[Challenge A]: Echo, word for word, the stretch of the records from the line containing "After [105, 857]" through the line containing "coveted [502, 467]".

[Article]:
● ● ● ● ● ● ●

Sheikh Tamim bin Hamad Al-Thani would not be drawn on whether Europe was right to sanction Russia Creative Commons
Sheikh Tamim bin Hamad Al-Thani would not be drawn on whether Europe was right to sanction Russia

Russian gas is essential to the global market and Qatar does not have the capacity to replace supplies to Europe with liquefied natural gas, the Gulf state’s Emir has said.

The European Union (EU) imposed sanctions on Russian oil imports in March in response to Moscow’s invasion of Ukraine, pledging to wean itself off Russian energy. 

The sanctions are intended to limit Russia’s financing ability for the war.

Europe is facing an energy crisis of both supply and pricing, as Russia has indefinitely halted most gas flows to Europe in response to the sanctions. 

European prices have skyrocketed by nearly 400 percent since the war began owing to lower supplies from Russia and analysts have warned fuel will rise further as the impact of the conflict continues to be bite.

“We want to help Europe and we will supply gas to them in the coming years,” Sheikh Tamim bin Hamad Al-Thani, Emir of Qatar, told French Magazine Le Point in an interview republished on Wednesday by the state-owned Qatar News Agency. 

“But it is not true that we can replace Russian gas. Russian gas is essential to the global market.”

The Emir said Qatar, the world’s largest liquefied natural gas (LNG) producer, took the risk of investing in gas since the 1980s and 1990s because the Gulf state anticipated the importance of the energy source in the future.

“And a few years ago, we did it again by increasing our LNG production, although the global trend at the time was to get rid of these energies and focus on those that were then considered ‘clean’, like solar and wind,” he said

“But I can tell you that LNG is also clean energy. And gas is very important for the upcoming transition period. The war in Europe complicates the situation enormously, but the problem was there before.”

Qatar’s gas supplies have become crucial as Europe struggles to find a solution to reduce its reliance on Russian energy.

Historically, Doha’s biggest market for energy has been Asia but it also supplies to Europe through long-term agreements and on the spot market.

Russia supplied the EU with 40 percent of its natural gas in 2021. 

Germany, Europe’s largest economy, was the largest importer in 2021, followed by Italy.

“We must be careful about the types of sanctions that complicate things for the entire world,” Al-Thani said when asked if the Europeans were right to sanction Russian energy.

“In this case, I cannot judge whether Europe was right or wrong. But we can only observe the problems that the lack of energy is creating in Europe now.

“The most important point is that we are all suffering from the situation, whether it is in terms of energy or food. That is why the war in Ukraine must end. We have to find a solution.”

Al-Thani said gas, particularly LNG, will continue to play a key role in the global energy supply.

● ● ● ● ● ● ●

[Challenge B]: Duplicate the stretch of the article on Qatar and Russian gas from "The sanctions are" through "Qatar News Agency.", keeping every word and mark unchanged.

● ● ● ● ● ● ●

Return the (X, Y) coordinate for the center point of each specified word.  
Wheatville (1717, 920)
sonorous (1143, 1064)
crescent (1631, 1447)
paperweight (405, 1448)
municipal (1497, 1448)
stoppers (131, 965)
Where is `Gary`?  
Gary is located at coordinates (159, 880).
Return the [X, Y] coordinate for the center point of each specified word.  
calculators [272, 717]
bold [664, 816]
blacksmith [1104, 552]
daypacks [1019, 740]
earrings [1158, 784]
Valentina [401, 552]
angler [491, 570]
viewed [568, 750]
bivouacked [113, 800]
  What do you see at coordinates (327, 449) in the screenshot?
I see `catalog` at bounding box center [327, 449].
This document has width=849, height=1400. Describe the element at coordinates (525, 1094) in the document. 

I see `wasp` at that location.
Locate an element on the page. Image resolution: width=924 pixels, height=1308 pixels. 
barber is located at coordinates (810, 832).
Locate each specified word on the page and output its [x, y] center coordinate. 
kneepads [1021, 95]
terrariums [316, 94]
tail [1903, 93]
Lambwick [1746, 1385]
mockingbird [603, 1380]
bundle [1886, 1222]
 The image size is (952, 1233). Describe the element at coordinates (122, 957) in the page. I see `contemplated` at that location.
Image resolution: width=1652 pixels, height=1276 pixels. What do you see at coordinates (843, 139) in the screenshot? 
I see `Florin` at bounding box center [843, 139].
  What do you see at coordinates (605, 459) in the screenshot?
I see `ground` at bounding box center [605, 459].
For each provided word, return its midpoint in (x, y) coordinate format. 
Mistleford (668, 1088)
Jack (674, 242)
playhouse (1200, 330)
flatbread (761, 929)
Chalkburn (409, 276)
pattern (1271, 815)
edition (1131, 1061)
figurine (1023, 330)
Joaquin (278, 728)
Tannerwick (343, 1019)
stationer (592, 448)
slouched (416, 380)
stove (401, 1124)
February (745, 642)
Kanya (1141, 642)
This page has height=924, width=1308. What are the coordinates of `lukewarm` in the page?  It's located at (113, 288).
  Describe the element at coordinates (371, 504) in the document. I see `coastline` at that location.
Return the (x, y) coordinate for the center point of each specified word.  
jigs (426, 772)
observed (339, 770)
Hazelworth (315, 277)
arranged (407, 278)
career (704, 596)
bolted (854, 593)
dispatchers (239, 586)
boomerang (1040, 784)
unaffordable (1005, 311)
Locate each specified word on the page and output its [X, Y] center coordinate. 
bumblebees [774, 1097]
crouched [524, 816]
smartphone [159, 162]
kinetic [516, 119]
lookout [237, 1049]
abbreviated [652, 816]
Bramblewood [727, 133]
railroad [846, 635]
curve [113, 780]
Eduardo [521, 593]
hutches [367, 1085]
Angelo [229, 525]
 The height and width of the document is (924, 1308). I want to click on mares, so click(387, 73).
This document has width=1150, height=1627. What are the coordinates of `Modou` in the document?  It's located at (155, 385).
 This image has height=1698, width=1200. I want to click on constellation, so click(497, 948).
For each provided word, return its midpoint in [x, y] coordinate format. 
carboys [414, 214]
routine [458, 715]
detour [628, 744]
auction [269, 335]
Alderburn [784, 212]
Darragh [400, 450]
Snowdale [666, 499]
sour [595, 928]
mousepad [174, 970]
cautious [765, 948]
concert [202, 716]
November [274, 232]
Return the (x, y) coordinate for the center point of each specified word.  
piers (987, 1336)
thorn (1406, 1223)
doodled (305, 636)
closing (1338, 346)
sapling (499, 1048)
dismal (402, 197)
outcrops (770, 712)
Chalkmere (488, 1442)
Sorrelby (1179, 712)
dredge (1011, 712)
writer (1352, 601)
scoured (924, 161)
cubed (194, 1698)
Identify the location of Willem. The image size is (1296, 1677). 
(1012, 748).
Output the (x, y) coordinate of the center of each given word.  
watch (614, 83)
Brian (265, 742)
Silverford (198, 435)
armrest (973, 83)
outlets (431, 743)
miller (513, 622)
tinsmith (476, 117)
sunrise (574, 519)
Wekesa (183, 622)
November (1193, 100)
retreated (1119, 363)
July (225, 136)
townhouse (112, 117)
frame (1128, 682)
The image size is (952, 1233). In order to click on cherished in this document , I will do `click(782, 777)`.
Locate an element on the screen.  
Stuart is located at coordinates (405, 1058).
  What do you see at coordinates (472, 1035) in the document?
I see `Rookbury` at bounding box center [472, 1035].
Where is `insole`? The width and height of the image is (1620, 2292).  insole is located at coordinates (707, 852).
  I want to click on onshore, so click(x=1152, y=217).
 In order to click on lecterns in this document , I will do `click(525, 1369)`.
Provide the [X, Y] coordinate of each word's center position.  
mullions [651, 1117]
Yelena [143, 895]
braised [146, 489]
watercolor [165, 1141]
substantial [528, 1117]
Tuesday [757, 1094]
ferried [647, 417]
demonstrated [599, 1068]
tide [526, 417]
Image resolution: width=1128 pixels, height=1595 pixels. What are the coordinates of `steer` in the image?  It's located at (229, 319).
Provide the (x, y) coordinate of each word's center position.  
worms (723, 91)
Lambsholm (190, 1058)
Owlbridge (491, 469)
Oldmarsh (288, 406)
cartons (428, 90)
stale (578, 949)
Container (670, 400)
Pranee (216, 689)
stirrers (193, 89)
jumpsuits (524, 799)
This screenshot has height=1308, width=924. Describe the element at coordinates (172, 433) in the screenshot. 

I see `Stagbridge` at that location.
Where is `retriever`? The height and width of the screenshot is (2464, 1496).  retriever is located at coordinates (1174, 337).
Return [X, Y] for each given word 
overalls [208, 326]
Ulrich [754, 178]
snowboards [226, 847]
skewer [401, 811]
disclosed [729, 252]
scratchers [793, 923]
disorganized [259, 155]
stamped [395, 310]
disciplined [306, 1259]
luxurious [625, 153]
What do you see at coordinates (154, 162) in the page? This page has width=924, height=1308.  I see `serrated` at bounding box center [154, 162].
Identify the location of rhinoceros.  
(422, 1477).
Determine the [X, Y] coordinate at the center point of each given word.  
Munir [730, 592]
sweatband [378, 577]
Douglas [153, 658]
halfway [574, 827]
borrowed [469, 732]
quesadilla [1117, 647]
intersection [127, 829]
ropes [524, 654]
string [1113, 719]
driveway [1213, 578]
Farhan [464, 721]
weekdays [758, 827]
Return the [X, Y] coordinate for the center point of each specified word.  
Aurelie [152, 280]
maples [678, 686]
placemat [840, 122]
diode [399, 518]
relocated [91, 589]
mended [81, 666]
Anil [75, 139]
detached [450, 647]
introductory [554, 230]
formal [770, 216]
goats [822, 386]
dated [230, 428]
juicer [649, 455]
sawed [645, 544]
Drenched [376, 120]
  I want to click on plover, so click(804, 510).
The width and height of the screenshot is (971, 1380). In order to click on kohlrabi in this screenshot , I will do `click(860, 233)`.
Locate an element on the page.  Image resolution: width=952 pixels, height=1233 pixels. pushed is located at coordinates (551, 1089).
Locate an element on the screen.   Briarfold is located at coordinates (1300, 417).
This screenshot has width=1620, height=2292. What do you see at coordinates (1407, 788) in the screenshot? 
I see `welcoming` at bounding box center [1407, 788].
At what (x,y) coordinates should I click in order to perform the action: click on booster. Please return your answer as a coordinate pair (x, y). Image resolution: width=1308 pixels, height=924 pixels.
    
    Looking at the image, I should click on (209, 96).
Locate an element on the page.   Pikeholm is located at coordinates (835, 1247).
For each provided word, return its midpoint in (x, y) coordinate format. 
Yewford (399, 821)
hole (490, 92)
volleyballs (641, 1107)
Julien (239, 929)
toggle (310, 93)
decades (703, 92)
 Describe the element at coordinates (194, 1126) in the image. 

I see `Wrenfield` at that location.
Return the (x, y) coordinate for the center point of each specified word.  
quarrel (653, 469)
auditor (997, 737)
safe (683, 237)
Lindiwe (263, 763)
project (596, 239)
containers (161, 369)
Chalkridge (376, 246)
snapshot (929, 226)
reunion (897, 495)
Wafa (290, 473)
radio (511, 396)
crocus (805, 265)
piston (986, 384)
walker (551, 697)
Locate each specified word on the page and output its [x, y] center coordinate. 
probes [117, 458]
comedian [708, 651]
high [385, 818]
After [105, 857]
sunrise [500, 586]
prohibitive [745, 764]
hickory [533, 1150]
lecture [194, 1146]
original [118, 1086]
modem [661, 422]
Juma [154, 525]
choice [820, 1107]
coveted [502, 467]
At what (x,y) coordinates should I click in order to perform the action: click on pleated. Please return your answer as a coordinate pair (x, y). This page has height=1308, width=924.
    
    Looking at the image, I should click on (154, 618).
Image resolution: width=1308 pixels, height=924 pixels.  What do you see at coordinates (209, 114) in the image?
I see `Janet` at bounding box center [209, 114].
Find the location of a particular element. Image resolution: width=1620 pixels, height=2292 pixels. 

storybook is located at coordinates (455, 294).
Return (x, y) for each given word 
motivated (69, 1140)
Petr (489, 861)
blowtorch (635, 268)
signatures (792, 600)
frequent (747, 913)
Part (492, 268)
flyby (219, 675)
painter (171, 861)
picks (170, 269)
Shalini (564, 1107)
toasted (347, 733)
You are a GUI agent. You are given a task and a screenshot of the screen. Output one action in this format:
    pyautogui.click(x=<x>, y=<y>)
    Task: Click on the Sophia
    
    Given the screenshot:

● ● ● ● ● ● ●

[Exercise response A]:
After [105, 857]
sunrise [500, 586]
prohibitive [745, 764]
hickory [533, 1150]
lecture [194, 1146]
original [118, 1086]
modem [661, 422]
Juma [154, 525]
choice [820, 1107]
coveted [502, 467]

[Exercise response B]:
The sanctions are intended to limit Russia’s financing ability for the war.

Europe is facing an energy crisis of both supply and pricing, as Russia has indefinitely halted most gas flows to Europe in response to the sanctions. 

European prices have skyrocketed by nearly 400 percent since the war began owing to lower supplies from Russia and analysts have warned fuel will rise further as the impact of the conflict continues to be bite.

“We want to help Europe and we will supply gas to them in the coming years,” Sheikh Tamim bin Hamad Al-Thani, Emir of Qatar, told French Magazine Le Point in an interview republished on Wednesday by the state-owned Qatar News Agency.